Ultimately, Montero lasted three innings in the Mets' 5-1 loss to the Rangers, allowing four runs to fall to 0-4 with a 6.48 ERA since the start of July. Yet when asked if Montero might make another start, Collins admitted that he probably won't have a choice.
"We don't have a lot of options right now, so it will just have to be discussed here in the next couple of days," Collins said. "If we can't come up with an option, he's going to go back out."
As recently as mid-July, the Mets still harbored hopes for Montero, the one-time top prospect who has shuttled from Triple-A Las Vegas to the Mets 10 times in the past four seasons. On each occasion, Montero has flamed out in short order, unable to throw strikes with any consistency. But Montero has often tantalized the Mets along the way, as he did in posting a 1.46 ERA over a three-outing stretch from mid- to late June.
Since that time, the walks have begun piling up for Montero, who is unable -- or in his manager's estimation, unwilling -- to pepper the strike zone.
"If you're at this level," Collins said, "you ought to be able to throw a strike when you need to."
As he often does, Montero chalked up his outing to "just a bad day," saying he abandoned his changeup early because he could not control it. But bad days have long been the norm for Montero, whose seemingly endless pool of chances may finally be running dry.
Though Robert Gsellman has struggled this month in his rehab from a torn left hamstring, he is not far off from a big league return. Matt Harvey should begin a rehab assignment himself within a week, meaning the Mets could regain two members of their Opening Day rotation in short order.
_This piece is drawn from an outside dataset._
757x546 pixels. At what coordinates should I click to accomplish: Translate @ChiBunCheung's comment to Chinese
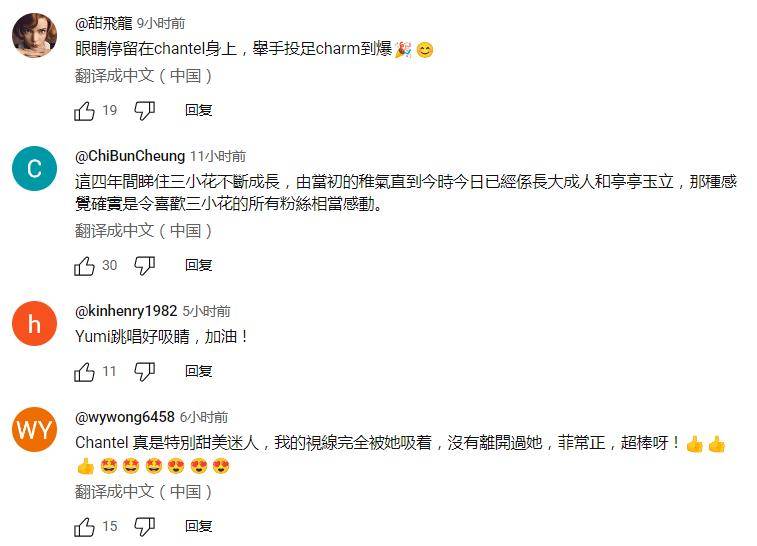[143, 231]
And Noah Syndergaard still hopes to return at some point down the stretch.
Yet in the immediate short-term, Collins admitted that the Mets may keep turning to Montero, who is finding new and unique ways to lose games.
Just before Joey Gallo hit a two-run homer in the first inning, Montero balked home the Rangers' first run. Clearly upset by the play, he followed with a changeup well low of the strike zone, then a thigh-high fastball that Gallo clobbered into the upper deck.
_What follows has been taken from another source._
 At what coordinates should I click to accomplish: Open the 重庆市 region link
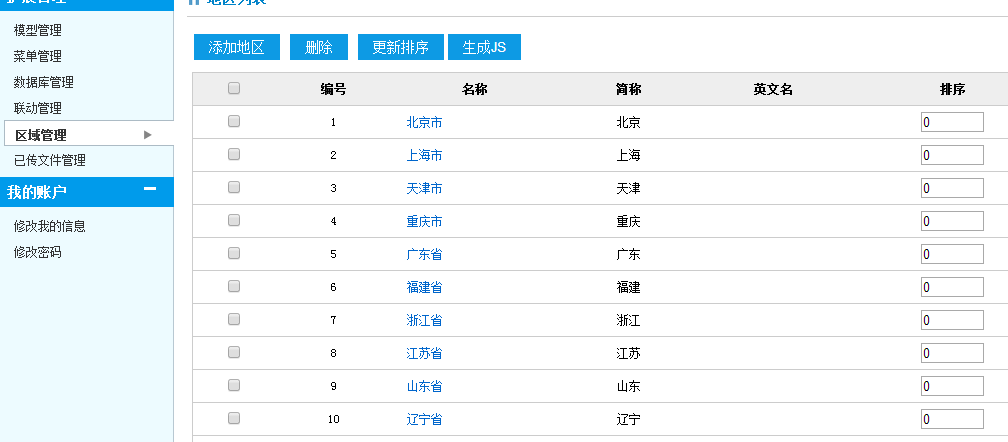(x=424, y=221)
"You've got to get the next guy," Collins said of Montero's actions after the balk. "It's part of the game, so you've got to be able to forget about it and get the next pitch. Now, that's easier said than it is to do when guys are trying to fight for jobs, and fight for opportunities to get out there. Failure's tough sometimes. It's the age-old thing: You've got to learn how to fail. You've got to learn how to deal with it. You've got to learn how to get through it."